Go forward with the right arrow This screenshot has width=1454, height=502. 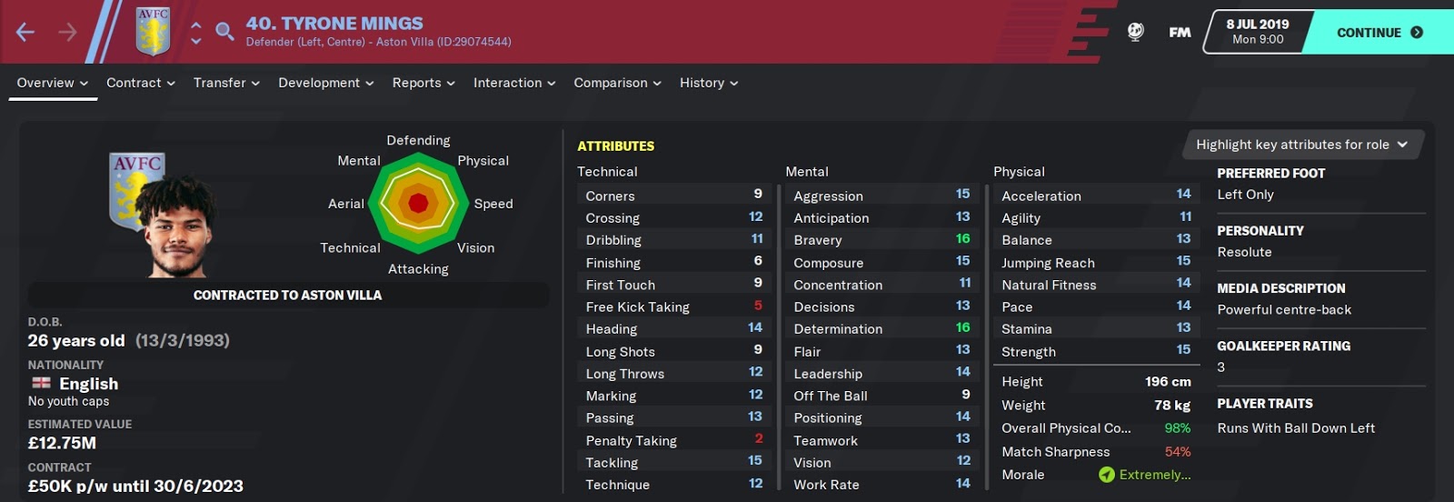68,33

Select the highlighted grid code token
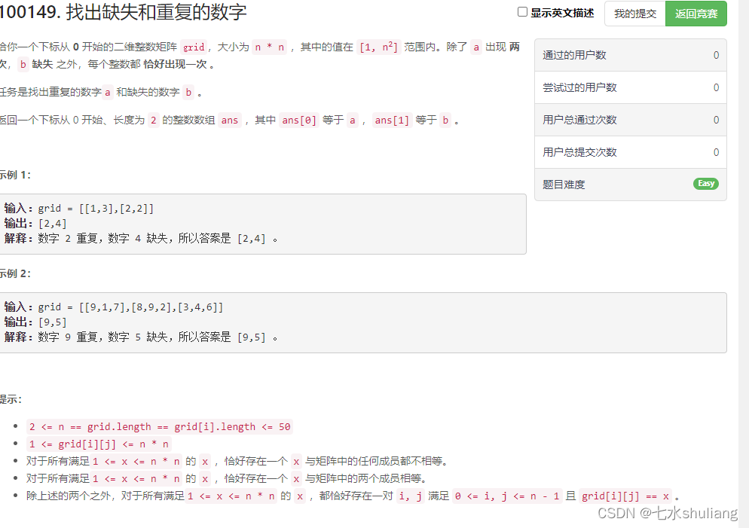[194, 47]
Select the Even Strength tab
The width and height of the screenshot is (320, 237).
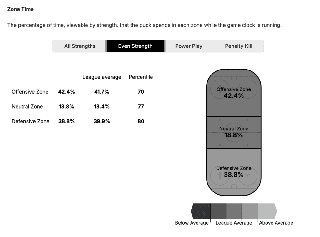[135, 46]
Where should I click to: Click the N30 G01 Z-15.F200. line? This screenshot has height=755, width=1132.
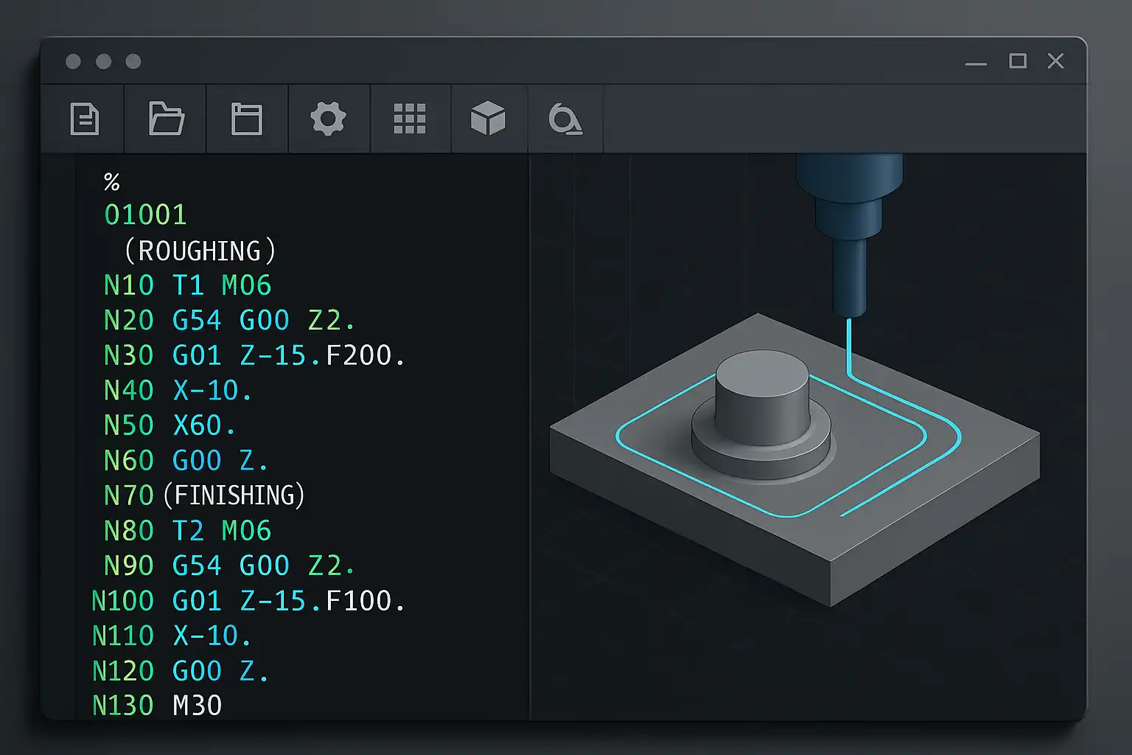click(x=254, y=355)
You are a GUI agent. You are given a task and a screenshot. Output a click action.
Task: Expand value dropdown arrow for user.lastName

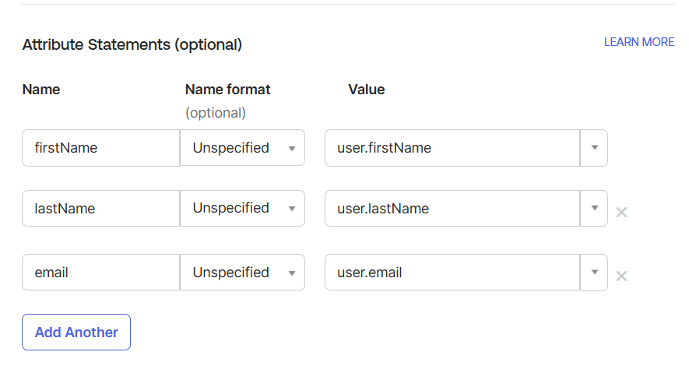594,208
..........
**How to complete this task:** Working from the line with "Select the highlighted grid code token" to the last line of the material above, repeat each line exactly and leave out the pictures.

**Task output:**
Select the highlighted grid code token
[194, 47]
Select the Even Strength tab
The width and height of the screenshot is (320, 237).
[135, 46]
Where should I click to: Click the N30 G01 Z-15.F200. line? This screenshot has height=755, width=1132.
click(x=254, y=355)
You are a GUI agent. You are given a task and a screenshot. Output a click action.
Task: Expand value dropdown arrow for user.lastName

594,208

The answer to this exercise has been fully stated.